►

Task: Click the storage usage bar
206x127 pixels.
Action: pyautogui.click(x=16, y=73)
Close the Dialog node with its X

◄
►

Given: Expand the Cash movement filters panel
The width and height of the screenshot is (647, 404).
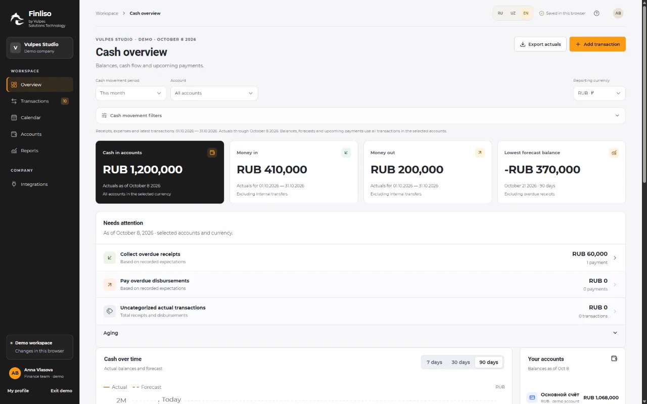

◄

> What you have to do
Could you retype exactly the lines above, starting at the line that contains "Task: Click the storage usage bar" and ending at the line that contains "Close the Dialog node with its X", and nothing more?

> Exercise response
Task: Click the storage usage bar
206x127 pixels.
Action: pyautogui.click(x=16, y=73)
Close the Dialog node with its X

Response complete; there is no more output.